### OBJECTIVE
Arrange everything from the line containing "Click Assets in the breadcrumb path" down through the line containing "click(x=149, y=40)" as a Markdown table with the columns "No." and "Line". Number each line and leave out the blank lines.
○ ○ ○ ○
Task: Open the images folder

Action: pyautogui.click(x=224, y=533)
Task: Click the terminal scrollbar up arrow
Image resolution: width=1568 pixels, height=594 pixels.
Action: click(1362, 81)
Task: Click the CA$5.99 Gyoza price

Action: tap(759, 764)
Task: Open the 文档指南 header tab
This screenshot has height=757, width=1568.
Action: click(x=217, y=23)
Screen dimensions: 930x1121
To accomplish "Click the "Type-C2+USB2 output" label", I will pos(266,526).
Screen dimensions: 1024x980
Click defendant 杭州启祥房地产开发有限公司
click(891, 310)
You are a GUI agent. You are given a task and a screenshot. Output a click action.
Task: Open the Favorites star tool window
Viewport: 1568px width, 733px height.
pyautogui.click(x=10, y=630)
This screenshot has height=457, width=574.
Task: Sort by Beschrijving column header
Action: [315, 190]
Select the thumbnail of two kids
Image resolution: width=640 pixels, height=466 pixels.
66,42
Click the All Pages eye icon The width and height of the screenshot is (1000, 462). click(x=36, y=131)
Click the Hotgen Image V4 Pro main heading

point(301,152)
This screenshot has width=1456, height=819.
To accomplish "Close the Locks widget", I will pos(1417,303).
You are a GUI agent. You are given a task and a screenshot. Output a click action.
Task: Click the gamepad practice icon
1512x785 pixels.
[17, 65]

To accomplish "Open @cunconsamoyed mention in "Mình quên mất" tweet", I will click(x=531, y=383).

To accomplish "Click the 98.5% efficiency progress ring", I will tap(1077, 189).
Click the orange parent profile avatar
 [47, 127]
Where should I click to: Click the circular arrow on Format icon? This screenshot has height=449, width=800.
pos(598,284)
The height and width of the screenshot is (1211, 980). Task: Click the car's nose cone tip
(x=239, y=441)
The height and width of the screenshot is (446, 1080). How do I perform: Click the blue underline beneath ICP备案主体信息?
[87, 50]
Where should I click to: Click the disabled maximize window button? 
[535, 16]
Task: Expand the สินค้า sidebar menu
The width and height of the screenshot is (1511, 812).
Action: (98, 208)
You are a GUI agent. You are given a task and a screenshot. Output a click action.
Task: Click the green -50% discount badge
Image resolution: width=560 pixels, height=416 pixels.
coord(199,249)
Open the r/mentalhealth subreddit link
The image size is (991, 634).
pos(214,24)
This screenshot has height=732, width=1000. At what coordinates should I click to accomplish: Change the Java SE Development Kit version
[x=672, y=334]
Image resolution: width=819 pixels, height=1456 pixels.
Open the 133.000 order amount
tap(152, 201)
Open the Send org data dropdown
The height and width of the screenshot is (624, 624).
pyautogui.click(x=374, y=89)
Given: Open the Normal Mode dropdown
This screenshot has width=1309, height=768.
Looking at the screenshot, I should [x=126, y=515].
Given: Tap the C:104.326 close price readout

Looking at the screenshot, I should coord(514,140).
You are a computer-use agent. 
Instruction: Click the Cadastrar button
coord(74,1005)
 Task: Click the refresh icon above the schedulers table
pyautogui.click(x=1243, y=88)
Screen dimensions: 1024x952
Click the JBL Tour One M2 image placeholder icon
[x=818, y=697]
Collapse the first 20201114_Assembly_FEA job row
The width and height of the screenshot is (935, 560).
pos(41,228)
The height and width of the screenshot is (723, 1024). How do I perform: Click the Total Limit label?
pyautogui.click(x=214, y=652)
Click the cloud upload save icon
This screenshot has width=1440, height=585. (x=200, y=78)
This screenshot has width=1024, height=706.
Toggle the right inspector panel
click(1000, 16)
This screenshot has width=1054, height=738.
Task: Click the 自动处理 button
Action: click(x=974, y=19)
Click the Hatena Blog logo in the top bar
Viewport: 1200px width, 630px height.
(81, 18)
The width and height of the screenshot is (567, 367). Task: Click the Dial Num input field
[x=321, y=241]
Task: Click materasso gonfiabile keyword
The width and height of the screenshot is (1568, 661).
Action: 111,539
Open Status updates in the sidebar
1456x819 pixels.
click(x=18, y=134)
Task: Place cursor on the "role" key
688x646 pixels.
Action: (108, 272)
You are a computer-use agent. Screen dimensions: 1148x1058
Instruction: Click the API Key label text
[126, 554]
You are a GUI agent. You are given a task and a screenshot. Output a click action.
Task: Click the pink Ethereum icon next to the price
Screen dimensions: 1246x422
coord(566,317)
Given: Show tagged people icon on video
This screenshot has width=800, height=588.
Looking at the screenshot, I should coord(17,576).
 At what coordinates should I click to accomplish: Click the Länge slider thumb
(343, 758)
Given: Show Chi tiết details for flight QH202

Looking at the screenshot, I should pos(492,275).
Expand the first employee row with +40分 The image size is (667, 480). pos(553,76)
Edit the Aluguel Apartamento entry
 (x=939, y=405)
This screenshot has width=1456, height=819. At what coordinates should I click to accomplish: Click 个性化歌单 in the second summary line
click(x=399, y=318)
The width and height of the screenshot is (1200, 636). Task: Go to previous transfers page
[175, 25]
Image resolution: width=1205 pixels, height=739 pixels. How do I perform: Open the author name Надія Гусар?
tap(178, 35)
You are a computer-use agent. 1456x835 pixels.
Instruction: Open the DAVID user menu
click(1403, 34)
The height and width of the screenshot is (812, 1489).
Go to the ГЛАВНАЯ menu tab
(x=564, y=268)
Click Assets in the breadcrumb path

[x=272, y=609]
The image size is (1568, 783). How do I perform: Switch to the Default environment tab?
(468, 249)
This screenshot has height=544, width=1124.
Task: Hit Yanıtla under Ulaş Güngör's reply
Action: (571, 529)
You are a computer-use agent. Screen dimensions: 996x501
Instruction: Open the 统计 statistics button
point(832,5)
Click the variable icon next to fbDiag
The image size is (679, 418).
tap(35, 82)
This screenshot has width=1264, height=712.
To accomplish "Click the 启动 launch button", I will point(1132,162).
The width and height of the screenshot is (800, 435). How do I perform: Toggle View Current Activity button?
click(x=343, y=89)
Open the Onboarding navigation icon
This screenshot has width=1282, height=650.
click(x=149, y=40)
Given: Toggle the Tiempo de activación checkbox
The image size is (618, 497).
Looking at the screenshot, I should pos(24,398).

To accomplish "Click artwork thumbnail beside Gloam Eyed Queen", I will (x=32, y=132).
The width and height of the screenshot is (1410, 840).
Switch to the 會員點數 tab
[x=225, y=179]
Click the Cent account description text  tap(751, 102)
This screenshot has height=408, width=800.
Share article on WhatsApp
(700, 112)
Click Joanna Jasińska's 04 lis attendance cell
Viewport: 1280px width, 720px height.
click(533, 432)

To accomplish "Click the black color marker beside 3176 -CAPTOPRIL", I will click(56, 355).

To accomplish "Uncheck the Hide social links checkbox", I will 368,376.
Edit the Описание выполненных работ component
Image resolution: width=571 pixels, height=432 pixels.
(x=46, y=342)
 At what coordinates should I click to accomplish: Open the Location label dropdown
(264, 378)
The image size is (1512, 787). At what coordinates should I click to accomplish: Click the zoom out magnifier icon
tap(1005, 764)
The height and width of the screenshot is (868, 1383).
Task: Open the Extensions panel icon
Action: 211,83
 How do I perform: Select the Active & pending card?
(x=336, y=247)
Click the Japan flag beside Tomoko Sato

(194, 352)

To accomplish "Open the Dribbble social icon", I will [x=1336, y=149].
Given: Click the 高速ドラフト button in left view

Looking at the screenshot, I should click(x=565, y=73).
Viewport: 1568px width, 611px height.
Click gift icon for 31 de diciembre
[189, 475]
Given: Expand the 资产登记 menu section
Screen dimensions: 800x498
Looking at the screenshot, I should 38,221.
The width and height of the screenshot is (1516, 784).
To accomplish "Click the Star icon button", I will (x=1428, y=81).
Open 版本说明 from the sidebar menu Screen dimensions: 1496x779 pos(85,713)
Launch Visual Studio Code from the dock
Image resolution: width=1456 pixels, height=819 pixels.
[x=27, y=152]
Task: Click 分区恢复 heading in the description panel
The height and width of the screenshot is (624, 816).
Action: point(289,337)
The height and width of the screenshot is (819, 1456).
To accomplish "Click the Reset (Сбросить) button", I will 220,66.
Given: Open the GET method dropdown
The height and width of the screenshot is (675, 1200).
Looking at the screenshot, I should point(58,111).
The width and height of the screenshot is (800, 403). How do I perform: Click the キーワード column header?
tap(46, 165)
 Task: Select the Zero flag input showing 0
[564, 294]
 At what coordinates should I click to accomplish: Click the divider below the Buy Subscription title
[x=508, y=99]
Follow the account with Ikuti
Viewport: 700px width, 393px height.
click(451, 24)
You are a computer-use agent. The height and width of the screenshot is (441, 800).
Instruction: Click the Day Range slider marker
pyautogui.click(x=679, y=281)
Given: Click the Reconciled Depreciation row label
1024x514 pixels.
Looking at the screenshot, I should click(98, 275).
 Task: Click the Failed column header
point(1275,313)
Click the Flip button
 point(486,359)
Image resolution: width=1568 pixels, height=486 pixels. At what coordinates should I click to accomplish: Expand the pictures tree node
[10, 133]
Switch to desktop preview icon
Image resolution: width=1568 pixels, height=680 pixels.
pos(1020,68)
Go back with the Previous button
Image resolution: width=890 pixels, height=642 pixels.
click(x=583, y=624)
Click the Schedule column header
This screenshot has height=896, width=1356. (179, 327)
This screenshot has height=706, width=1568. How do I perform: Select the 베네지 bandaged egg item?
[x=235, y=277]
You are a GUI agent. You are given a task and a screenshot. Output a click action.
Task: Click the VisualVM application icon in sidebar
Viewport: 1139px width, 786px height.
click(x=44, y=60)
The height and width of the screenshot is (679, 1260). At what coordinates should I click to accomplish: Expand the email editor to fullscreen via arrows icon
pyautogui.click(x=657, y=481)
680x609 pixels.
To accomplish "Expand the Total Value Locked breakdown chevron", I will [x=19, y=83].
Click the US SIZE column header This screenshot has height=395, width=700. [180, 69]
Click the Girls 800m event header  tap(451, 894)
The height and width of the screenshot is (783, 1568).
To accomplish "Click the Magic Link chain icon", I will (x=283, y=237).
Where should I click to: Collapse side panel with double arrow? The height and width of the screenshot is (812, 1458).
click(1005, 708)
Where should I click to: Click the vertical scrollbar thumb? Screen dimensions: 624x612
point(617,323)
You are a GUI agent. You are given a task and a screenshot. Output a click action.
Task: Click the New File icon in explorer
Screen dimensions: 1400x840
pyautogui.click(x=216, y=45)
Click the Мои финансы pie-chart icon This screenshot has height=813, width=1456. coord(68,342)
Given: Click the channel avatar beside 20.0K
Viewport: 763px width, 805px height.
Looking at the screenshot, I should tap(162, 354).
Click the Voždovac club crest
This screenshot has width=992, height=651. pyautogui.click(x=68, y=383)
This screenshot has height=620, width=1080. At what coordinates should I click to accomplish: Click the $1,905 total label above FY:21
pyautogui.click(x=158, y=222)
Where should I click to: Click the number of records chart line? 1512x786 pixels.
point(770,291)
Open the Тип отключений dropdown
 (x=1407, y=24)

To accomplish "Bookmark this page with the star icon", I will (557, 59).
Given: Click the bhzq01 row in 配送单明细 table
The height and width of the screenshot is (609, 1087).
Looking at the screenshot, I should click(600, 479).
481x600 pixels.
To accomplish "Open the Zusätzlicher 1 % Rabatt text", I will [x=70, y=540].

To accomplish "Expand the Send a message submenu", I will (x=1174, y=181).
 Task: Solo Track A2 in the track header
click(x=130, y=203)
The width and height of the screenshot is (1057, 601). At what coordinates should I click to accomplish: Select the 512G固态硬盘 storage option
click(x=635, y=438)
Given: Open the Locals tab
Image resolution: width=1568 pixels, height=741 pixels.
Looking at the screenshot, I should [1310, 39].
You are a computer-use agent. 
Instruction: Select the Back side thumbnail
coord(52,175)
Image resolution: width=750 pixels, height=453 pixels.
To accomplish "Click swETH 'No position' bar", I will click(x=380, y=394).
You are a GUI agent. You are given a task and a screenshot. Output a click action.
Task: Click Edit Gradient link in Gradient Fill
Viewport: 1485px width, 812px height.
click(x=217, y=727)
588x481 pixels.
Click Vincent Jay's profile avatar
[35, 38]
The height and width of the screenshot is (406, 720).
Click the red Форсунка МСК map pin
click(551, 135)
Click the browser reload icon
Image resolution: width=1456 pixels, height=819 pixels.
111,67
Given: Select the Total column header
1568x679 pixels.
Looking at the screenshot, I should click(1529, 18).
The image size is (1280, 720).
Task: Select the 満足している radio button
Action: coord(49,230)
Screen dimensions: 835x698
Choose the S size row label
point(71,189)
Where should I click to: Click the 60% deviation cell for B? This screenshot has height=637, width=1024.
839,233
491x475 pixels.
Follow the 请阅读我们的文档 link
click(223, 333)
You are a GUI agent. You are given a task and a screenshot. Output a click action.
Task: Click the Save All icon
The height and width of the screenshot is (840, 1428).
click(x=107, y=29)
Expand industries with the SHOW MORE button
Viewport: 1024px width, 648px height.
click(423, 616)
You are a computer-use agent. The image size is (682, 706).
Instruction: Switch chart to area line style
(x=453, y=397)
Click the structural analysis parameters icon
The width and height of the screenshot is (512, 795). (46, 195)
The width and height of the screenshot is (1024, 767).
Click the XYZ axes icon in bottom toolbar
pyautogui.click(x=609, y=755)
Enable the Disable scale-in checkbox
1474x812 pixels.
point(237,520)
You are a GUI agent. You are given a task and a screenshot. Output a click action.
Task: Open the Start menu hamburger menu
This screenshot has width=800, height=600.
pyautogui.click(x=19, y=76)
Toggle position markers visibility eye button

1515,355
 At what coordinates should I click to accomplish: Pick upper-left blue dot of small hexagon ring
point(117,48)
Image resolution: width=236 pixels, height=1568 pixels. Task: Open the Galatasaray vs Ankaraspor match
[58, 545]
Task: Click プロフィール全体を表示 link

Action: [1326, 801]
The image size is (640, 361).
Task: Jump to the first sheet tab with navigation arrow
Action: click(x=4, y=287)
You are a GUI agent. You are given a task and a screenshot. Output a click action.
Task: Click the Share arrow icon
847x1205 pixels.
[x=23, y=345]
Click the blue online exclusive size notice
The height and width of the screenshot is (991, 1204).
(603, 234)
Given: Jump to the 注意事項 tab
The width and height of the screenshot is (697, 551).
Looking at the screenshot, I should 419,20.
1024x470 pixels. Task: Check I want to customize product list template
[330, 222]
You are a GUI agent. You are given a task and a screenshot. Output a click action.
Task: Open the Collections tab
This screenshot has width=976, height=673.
○ ○ ○ ○
### TASK ANSWER
| No. | Line |
|---|---|
| 1 | Click Assets in the breadcrumb path |
| 2 | [x=272, y=609] |
| 3 | The image size is (1568, 783). How do I perform: Switch to the Default environment tab? |
| 4 | (468, 249) |
| 5 | This screenshot has height=544, width=1124. |
| 6 | Task: Hit Yanıtla under Ulaş Güngör's reply |
| 7 | Action: (571, 529) |
| 8 | You are a computer-use agent. Screen dimensions: 996x501 |
| 9 | Instruction: Open the 统计 statistics button |
| 10 | point(832,5) |
| 11 | Click the variable icon next to fbDiag |
| 12 | The image size is (679, 418). |
| 13 | tap(35, 82) |
| 14 | This screenshot has width=1264, height=712. |
| 15 | To accomplish "Click the 启动 launch button", I will point(1132,162). |
| 16 | The width and height of the screenshot is (800, 435). How do I perform: Toggle View Current Activity button? |
| 17 | click(x=343, y=89) |
| 18 | Open the Onboarding navigation icon |
| 19 | This screenshot has width=1282, height=650. |
| 20 | click(x=149, y=40) |